Ford v. Town of Meeker

64 Colo. 201 | Colo. | 1918

Opinion by

Mr. Justice Allen :

The plaintiff in error, P. P. Ford, built a system of water works for the defendant in error, the town of Meeker, under a contract entered into on January 2, 1906. Prior to July 17, 1907, the town made payments to the contractor, the plaintiff in error, on account, and under the construction contract. On the date last mentioned a settlement and agreement as to the balance due from the town of Meeker to the plaintiff in error was had between the parties, and an account was then stated between them. This statement, account stated, and agreement was in writing, and is as follows:

“It is hereby agreed by and between the Board of Trustees of the Town of Meeker, party of the first part, and P. P. Ford, contractor of the water works system, party of the second part:

First. That the water works system constructed by said second party for said town under contract dated January 2. 1906, is accepted fyy said town, except as to the hydrants and gate at intake, which said contractor agrees to complete under said contract within one month from the date of this agreement.

Second. That there is due said contractor from said town under original contract the sum of twelve thousand one hundred seventy-two and 98/100 dollars ($12,172.98).

Third. That there is due said contractor from said town for extras over and above said contract price the sum of one thousand nine hundred and forty-nine and 18/100 dollars ($1,949.18), making a total due said contractor from said town of fourteen thousand one hundred ánd twenty-two and 16/100 dollars ($14,122.16).

Fourth. That of said total amount ten per cent of forty-five thousand dollars, or four thousand five hundred dollars ($4,500.00), is to be retained by said town for one month for replacements and repairs.

Fifth, That there shall also be retained intact by said *203town the sum of four thousand seven hundred thirty-one and 88/100 dollars ($4,731.88), claimed as due from said contractor to the Washington Pipe & Foundry Company of Tacoma, Washington, until satisfactory adjustment of said claim is made between said contractor and said company.

Sixth. That the said contractor be now paid by said town the sum of four thousand eight hundred ninety and 28/100 dollars ($4,890.28).

Seventh. That the said ten per cent above retained be paid to said contractor one month from date, less such sums as may have been expended for necessary replacements and repairs, and such claims as may be filed against said contractor.

In witness whereof, said parties have hereunto set their hands and seals, this 17th day of July, A. D. 1907, the said town signing by its mayor, he being thereunto duly authorized by resolution of Board of Trustees of said town of even date herewith.

The Town of Meeker,

(Seal) By Lee Peterson, Mayor.

Attest: P. P. Ford.

T. B. Scott, Town Clerk.”

At the time of the making of this contract of July 17, 1907, the town paid Ford the sum of $4,890.28, as agreed in paragraph Sixth of the contract, and on September 5, 1907, the town paid the contractor the further sum of $3,000.
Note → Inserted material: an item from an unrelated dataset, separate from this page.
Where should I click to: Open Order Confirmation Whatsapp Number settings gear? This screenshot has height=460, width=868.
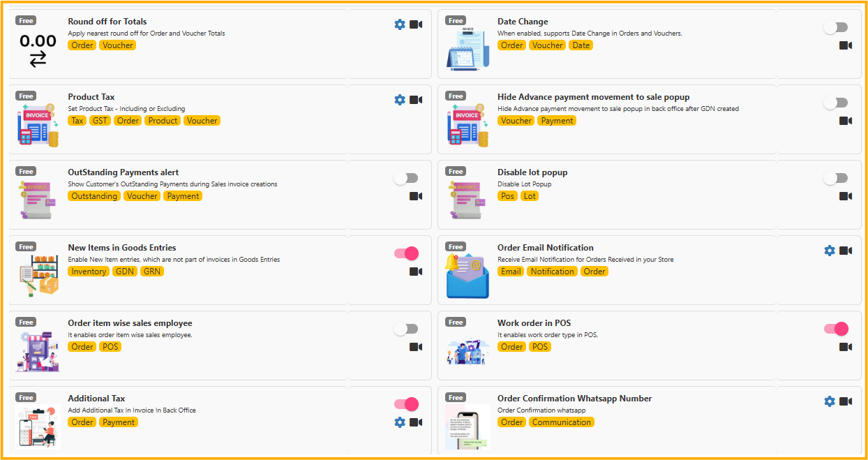click(x=830, y=401)
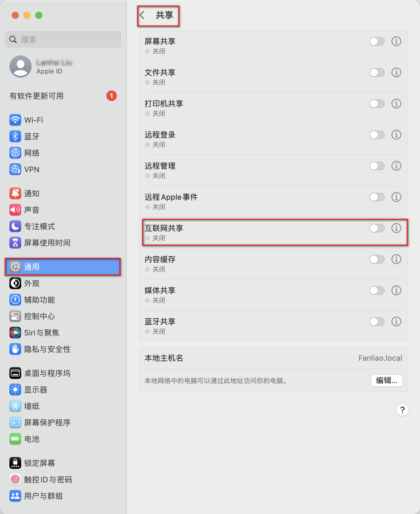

This action is brought on the contract of July 17, 1907, by the contractor, the plaintiff in error, plaintiff below, to recover the sum of $6,231.88, alleged to be due under the contract last mentioned including the sum of $4,731.88 mentioned in paragraph Fifth thereof. The last named sum is claimed by the plaintiff upon the ground that it was wrongfully paid over by the town to the Washington Pipe & Foundry Company. The complaint also contains a second cause of action wherein the plaintiff seeks to recover the sum of $105 for certain material alleged to have been delivered to and accepted by the town.

*204Upon trial, and at the close of the plaintiff’s evidence, the trial court granted the defendant town’s motion for a non-suit, and the sustaining of such motion is assigned as error.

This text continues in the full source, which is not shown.